● What is asked:
What instrumentation did Fat Cat Jump use in place of horns, according to the text about Mopac & the Blue Suburbans?

==== Passage ====

Mopac & the Blue Suburbans

Mopac & the Blue Suburbans are a blues band out of Austin, TX. They may still be together, I don't know. The band kind of comes and goes, depending on the whims of their principal players. Mopac has been through many lineups, but the common thread is that the musicians are usually weekend warriors who make their livings in the high-tech industry. The main guy, Doug Miller, is a veteran marketing executive who has been with a lot of different companies in Austin and he also happens to be a killer harp player. I met Doug when we worked for a software company called Dazel and he invited me to join the band.

At the time, Mopac was a straight-up blues band and we played that format for a few years. But toward the end of that iteration of Mopac, we added a jump-blues song. For whatever reasons, that song just clicked with us. We played it really well and it was one of our more popular songs. When that version of Mopac disbanded not longer after, Doug and I formed a band called Fat Cat Jump, in which we decided to focus exclusively on jump-blues. This was at the beginning of the late '90s swing revival started by Brian Setzer and his cover of Jump, Jive, and Wail. It was really great timing for Fat Cat Jump because we loved those old jump songs; the market was really ripe for it with the swing revival; and we had a schtick in that we used a Chicago blues instrumentation (guitar, harp, bass, drums) instead of horns.

Doug and I hit the woodshed to really learn how to play jump. I spent hours and hours learning as many inversions of swing chords as I could, as well as chord substitutions, and lots of variations of 12-bar blues progressions (if you think there are only 3 chords in blues, you are truly only seeing the tip of the iceberg). I spent hours practicing progressions and changing up the chord inversions each time through so that I could fluidly call up any inversion I knew and have the rhythm guitar be a constantly evolving element to the song while still holding down the harmonic structure. I also woodshedded on jump soloing, which I approached by mixing in Charlie Christian type of stuff with the blues licks that I was already familiar with, like T-Bone Walker, Albert King, and even a bit of Chuck Berry. I worked a lot on soloing over chord changes, adapting note selection to the underlying chords instead of force-fitting minor pentatonics over everything. As a by-product of all this, I got really good at playing over shuffles, which is something that I was not very comfortable with before. I learned a lot of new things, but I also gave up a lot of old things. I dropped most of the "theatrical" rock idioms that were pretty core to my playing before - like two-handed tapping, flashy speed licks, pinch harmonics, aggressive whammy bar work, playing in free time, etc. I also spent a fair amount of time and money trying to get as authentic a sound as possible, using old tubes amps and horsetrading gear. My tone went from pretty gained out, to being mostly clean with just a tiny bit of overdrive. I mostly used the neck pickup on my guitar and I bought a hollowbody Epiphone Sorrento with a Bigsby vibrato.

==== Provided information ====

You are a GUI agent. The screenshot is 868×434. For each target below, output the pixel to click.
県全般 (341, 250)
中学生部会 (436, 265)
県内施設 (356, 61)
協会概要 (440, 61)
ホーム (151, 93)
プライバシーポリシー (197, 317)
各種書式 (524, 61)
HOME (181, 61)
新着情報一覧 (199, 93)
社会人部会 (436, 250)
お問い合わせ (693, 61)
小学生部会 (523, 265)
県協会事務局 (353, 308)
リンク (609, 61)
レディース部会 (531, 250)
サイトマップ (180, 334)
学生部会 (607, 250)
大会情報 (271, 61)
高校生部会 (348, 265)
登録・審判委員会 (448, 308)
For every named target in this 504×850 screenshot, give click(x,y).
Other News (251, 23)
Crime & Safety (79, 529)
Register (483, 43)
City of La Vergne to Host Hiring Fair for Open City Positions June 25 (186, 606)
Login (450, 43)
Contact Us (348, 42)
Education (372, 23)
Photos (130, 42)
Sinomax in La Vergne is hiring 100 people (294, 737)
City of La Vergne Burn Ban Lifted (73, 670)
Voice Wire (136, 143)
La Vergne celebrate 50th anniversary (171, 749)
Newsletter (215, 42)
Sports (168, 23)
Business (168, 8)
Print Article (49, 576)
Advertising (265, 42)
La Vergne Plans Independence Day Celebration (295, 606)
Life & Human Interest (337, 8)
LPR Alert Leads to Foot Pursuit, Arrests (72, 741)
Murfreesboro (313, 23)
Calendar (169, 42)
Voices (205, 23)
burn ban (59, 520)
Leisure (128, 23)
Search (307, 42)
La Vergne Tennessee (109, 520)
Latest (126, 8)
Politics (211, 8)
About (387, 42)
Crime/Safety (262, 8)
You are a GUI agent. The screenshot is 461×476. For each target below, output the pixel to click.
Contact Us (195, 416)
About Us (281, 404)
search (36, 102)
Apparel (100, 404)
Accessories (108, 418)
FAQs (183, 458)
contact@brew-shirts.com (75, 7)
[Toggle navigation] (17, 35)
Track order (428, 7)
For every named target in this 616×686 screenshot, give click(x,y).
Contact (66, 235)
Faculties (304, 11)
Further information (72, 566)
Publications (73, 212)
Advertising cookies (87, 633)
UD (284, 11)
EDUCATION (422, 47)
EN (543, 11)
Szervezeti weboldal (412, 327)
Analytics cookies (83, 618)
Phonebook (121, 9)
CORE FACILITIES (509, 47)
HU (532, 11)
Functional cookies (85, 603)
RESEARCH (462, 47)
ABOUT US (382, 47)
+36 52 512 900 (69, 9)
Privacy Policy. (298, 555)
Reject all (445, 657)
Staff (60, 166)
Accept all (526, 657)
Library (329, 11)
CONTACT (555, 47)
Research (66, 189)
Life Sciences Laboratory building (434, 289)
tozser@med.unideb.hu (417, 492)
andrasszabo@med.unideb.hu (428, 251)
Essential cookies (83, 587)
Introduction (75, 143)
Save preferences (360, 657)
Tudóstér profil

====

● Task result:
A Chicago blues instrumentation: guitar, harp, bass, and drums.